**Task directions**:
An exact, complete copy of the data is all that is needed.

**Data under study**:
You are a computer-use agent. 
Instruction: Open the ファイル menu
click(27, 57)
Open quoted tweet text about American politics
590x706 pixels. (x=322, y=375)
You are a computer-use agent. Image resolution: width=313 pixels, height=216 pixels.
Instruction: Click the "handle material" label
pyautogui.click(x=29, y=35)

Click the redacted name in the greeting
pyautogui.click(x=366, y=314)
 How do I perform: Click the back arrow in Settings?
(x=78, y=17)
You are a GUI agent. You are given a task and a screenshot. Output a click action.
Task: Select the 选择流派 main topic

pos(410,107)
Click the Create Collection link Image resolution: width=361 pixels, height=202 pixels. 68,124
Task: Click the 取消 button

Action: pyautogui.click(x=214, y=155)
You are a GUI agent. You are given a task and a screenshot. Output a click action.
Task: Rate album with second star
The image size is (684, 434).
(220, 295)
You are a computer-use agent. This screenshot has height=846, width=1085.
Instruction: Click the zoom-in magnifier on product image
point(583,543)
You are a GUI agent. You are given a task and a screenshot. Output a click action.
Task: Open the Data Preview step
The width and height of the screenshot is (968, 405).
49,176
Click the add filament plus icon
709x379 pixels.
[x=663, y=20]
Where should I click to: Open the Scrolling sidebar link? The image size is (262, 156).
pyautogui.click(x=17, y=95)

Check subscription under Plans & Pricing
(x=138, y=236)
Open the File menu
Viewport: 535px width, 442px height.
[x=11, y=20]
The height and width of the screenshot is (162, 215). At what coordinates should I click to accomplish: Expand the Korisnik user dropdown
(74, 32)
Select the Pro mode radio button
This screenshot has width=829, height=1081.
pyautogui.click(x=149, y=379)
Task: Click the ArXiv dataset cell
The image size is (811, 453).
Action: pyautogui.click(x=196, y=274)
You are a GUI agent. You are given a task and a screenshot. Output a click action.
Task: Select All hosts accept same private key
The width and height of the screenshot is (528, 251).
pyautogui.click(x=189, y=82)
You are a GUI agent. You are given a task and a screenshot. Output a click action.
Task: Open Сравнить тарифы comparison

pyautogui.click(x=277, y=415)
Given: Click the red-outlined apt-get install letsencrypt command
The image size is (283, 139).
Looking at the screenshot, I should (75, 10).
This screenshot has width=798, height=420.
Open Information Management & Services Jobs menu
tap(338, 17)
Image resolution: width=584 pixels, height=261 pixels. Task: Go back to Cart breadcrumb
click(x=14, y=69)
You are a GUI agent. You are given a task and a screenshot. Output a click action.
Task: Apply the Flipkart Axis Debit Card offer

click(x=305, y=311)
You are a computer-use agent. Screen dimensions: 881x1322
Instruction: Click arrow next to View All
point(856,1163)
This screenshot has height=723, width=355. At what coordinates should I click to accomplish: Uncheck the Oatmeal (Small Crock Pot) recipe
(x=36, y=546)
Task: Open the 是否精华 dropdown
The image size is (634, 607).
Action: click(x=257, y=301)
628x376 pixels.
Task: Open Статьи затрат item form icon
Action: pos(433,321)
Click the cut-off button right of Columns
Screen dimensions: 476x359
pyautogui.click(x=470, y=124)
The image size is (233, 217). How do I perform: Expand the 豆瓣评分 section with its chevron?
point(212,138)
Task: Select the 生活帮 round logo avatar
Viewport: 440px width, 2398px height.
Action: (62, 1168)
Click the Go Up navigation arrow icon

**Problem solution**:
You are a computer-use agent. 
Instruction: Open the ファイル menu
click(27, 57)
Open quoted tweet text about American politics
590x706 pixels. (x=322, y=375)
You are a computer-use agent. Image resolution: width=313 pixels, height=216 pixels.
Instruction: Click the "handle material" label
pyautogui.click(x=29, y=35)

Click the redacted name in the greeting
pyautogui.click(x=366, y=314)
 How do I perform: Click the back arrow in Settings?
(x=78, y=17)
You are a GUI agent. You are given a task and a screenshot. Output a click action.
Task: Select the 选择流派 main topic

pos(410,107)
Click the Create Collection link Image resolution: width=361 pixels, height=202 pixels. 68,124
Task: Click the 取消 button

Action: pyautogui.click(x=214, y=155)
You are a GUI agent. You are given a task and a screenshot. Output a click action.
Task: Rate album with second star
The image size is (684, 434).
(220, 295)
You are a computer-use agent. This screenshot has height=846, width=1085.
Instruction: Click the zoom-in magnifier on product image
point(583,543)
You are a GUI agent. You are given a task and a screenshot. Output a click action.
Task: Open the Data Preview step
The width and height of the screenshot is (968, 405).
49,176
Click the add filament plus icon
709x379 pixels.
[x=663, y=20]
Where should I click to: Open the Scrolling sidebar link? The image size is (262, 156).
pyautogui.click(x=17, y=95)

Check subscription under Plans & Pricing
(x=138, y=236)
Open the File menu
Viewport: 535px width, 442px height.
[x=11, y=20]
The height and width of the screenshot is (162, 215). At what coordinates should I click to accomplish: Expand the Korisnik user dropdown
(74, 32)
Select the Pro mode radio button
This screenshot has width=829, height=1081.
pyautogui.click(x=149, y=379)
Task: Click the ArXiv dataset cell
The image size is (811, 453).
Action: pyautogui.click(x=196, y=274)
You are a GUI agent. You are given a task and a screenshot. Output a click action.
Task: Select All hosts accept same private key
The width and height of the screenshot is (528, 251).
pyautogui.click(x=189, y=82)
You are a GUI agent. You are given a task and a screenshot. Output a click action.
Task: Open Сравнить тарифы comparison

pyautogui.click(x=277, y=415)
Given: Click the red-outlined apt-get install letsencrypt command
The image size is (283, 139).
Looking at the screenshot, I should (75, 10).
This screenshot has width=798, height=420.
Open Information Management & Services Jobs menu
tap(338, 17)
Image resolution: width=584 pixels, height=261 pixels. Task: Go back to Cart breadcrumb
click(x=14, y=69)
You are a GUI agent. You are given a task and a screenshot. Output a click action.
Task: Apply the Flipkart Axis Debit Card offer

click(x=305, y=311)
You are a computer-use agent. Screen dimensions: 881x1322
Instruction: Click arrow next to View All
point(856,1163)
This screenshot has height=723, width=355. At what coordinates should I click to accomplish: Uncheck the Oatmeal (Small Crock Pot) recipe
(x=36, y=546)
Task: Open the 是否精华 dropdown
The image size is (634, 607).
Action: click(x=257, y=301)
628x376 pixels.
Task: Open Статьи затрат item form icon
Action: pos(433,321)
Click the cut-off button right of Columns
Screen dimensions: 476x359
pyautogui.click(x=470, y=124)
The image size is (233, 217). How do I perform: Expand the 豆瓣评分 section with its chevron?
point(212,138)
Task: Select the 生活帮 round logo avatar
Viewport: 440px width, 2398px height.
Action: (62, 1168)
Click the Go Up navigation arrow icon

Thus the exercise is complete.